C. Troubleshooting Common Issues

  • Exception Not Working (Old behavior persists):

    • Priority: Double-check the priority value. Is it numerically higher than the general route?

    • Path Matching: Is the path in your test request exactly matching one defined in the paths array of your exception route? Check for trailing slashes, case sensitivity (paths are usually case-sensitive), or typos.

    • enabled: true: Confirm the exception route is enabled in the YAML.

    • Helm Deployment: Ensure your helm upgrade command was successful and the Kubernetes resources reflecting your changes (especially APISIX CRDs like ApisixRoute) were updated in the cluster. There can sometimes be a short delay for APISIX to pick up changes.

  • Exception Too Broad (Affecting other paths):

    • Your exception route's paths might be too generic. Make them more specific.

    • Re-evaluate priority if multiple custom routes could potentially overlap.

  • Security Vulnerability Introduced:

    • If an endpoint is exposed that shouldn't be, immediately disable the problematic exception route (enabled: false and redeploy) or fix its path/plugin configuration.

Best Practices & Maintaining Sanity

  • 🧘 Minimize Exceptions: Use them only when genuinely necessary. The more exceptions, the harder the system is to understand and maintain.

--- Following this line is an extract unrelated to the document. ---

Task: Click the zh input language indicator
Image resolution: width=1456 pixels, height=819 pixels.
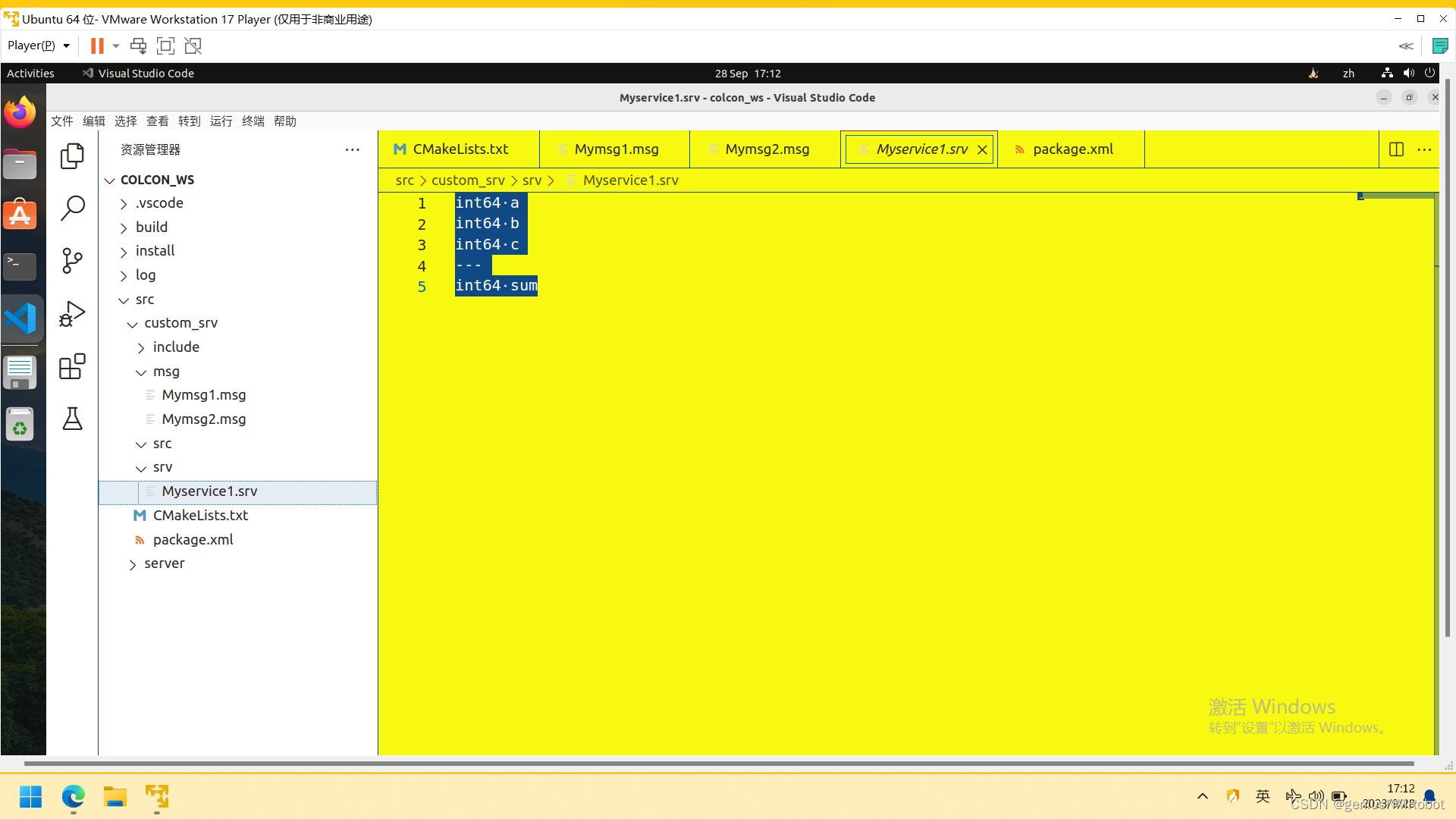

  • 🏷️ Clear Naming: Use descriptive nameSuffix values (e.g., login-unsecured, metrics-prometheus-only, webhook-systemX-noauth).

  • 🎯 Specificity is Key: Define paths (and methods if applicable) as narrowly and precisely as possible for your exceptions.

  • ✍️ Document Everything: For each exception route, maintain clear documentation (e.g., in Confluence, or as extensive comments in your values.yaml):

    • Its purpose and justification.

    • The component and specific path(s) it affects.

    • The exact plugin changes and why they are needed.

    • Any associated security considerations or approvals.

  • 🧐 Regular Audits: Periodically review all defined exception routes. Are they still necessary? Are they configured correctly according to current security best practices? Remove obsolete exceptions promptly.

  • 💾 Version Control: All values.yaml changes should be committed to Git (or your version control system), with clear commit messages explaining the addition, modification, or removal of exception routes.